§ Supplied records
>>>

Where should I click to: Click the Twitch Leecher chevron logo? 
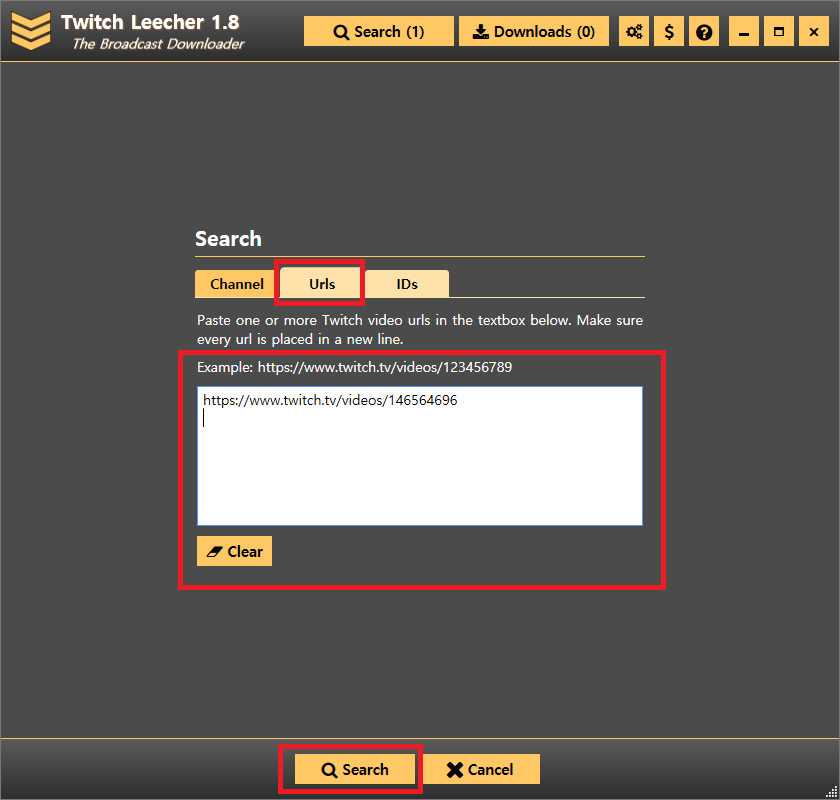pos(30,31)
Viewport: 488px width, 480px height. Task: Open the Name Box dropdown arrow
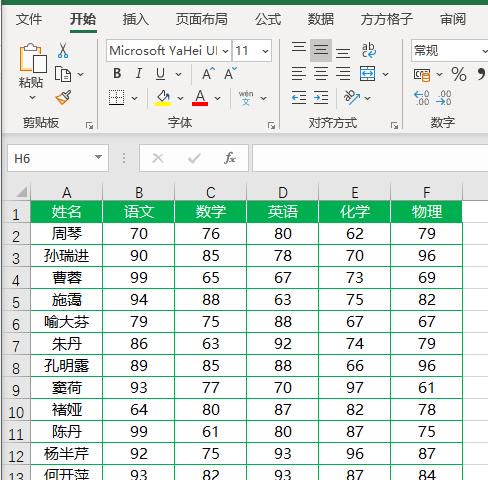(98, 157)
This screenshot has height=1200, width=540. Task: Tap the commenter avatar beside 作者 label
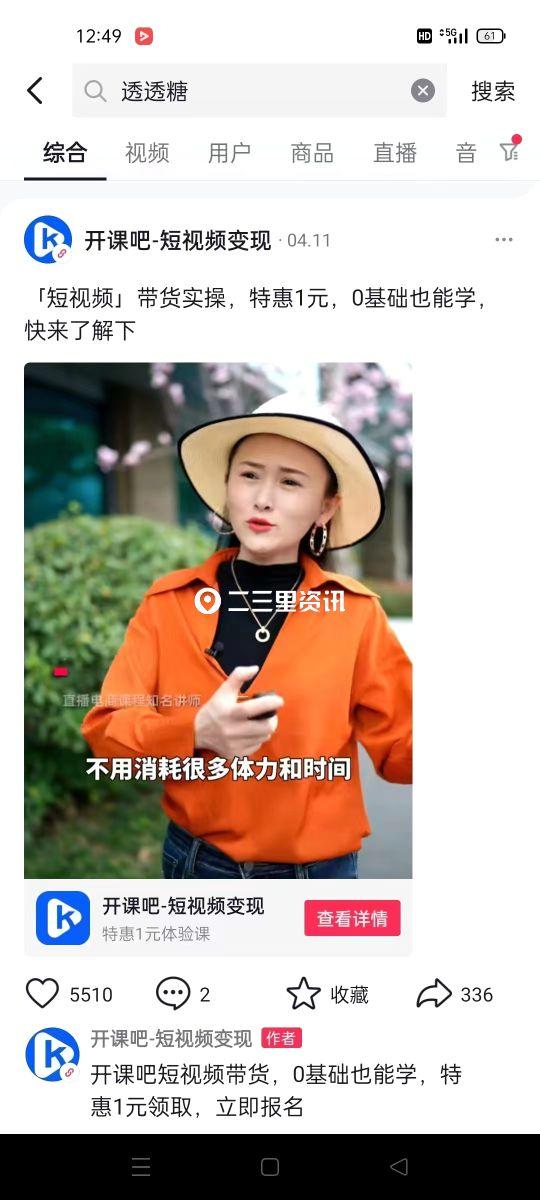tap(52, 1054)
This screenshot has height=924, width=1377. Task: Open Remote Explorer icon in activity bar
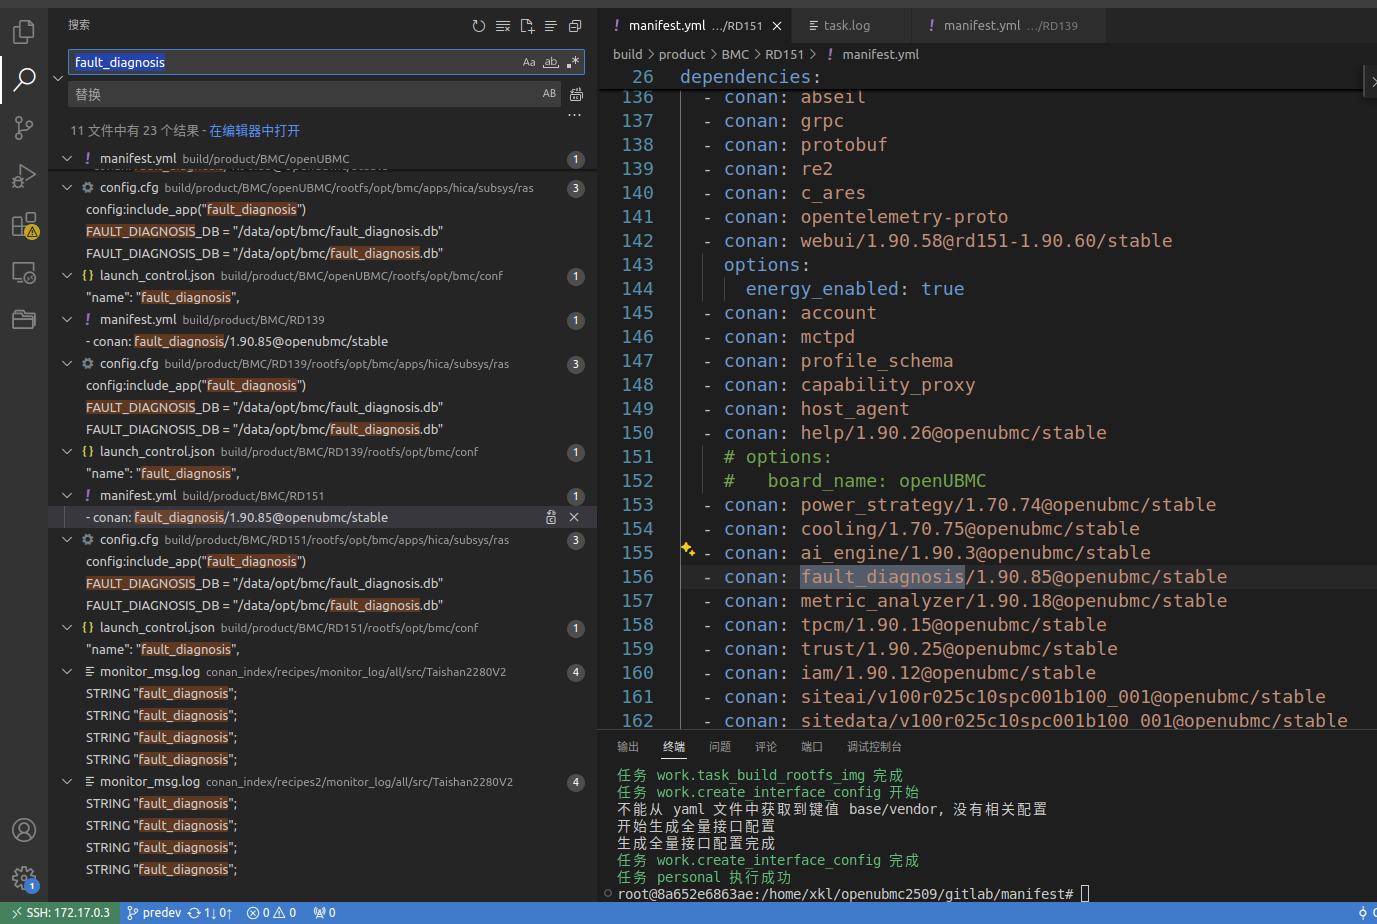tap(23, 272)
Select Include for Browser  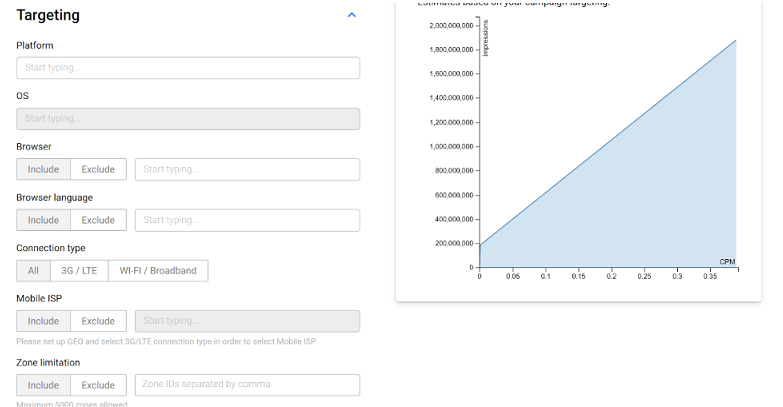[x=43, y=169]
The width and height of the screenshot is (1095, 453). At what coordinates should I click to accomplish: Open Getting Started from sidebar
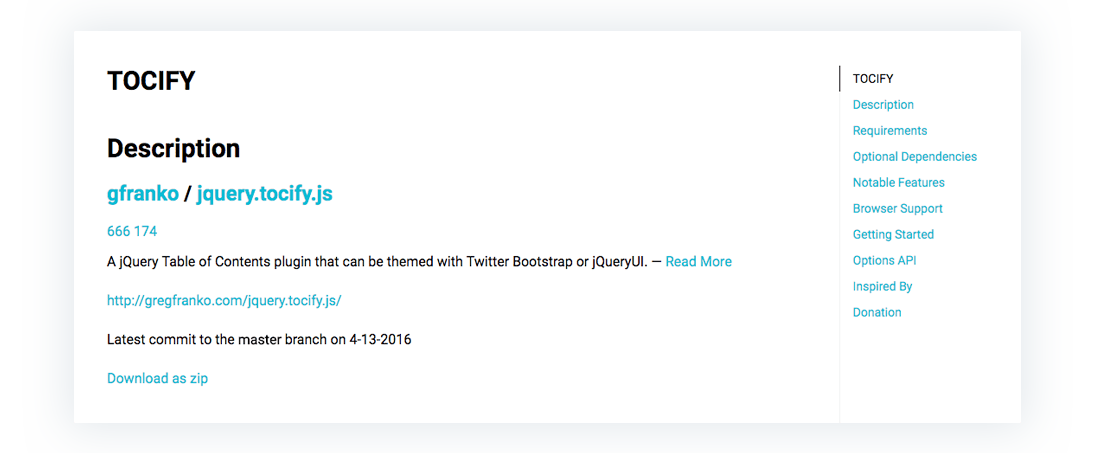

<<<

§ What is needed
Swap "Name Box" for "Address Box" in the lines from the very first one through the line containing "tap(52, 1054)", changing nothing else and leaving the pictures out.

§ In response
Where should I click to: Click the Twitch Leecher chevron logo? 
pos(30,31)
Viewport: 488px width, 480px height. Task: Open the Address Box dropdown arrow
(98, 157)
This screenshot has height=1200, width=540. Task: Tap the commenter avatar beside 作者 label
tap(52, 1054)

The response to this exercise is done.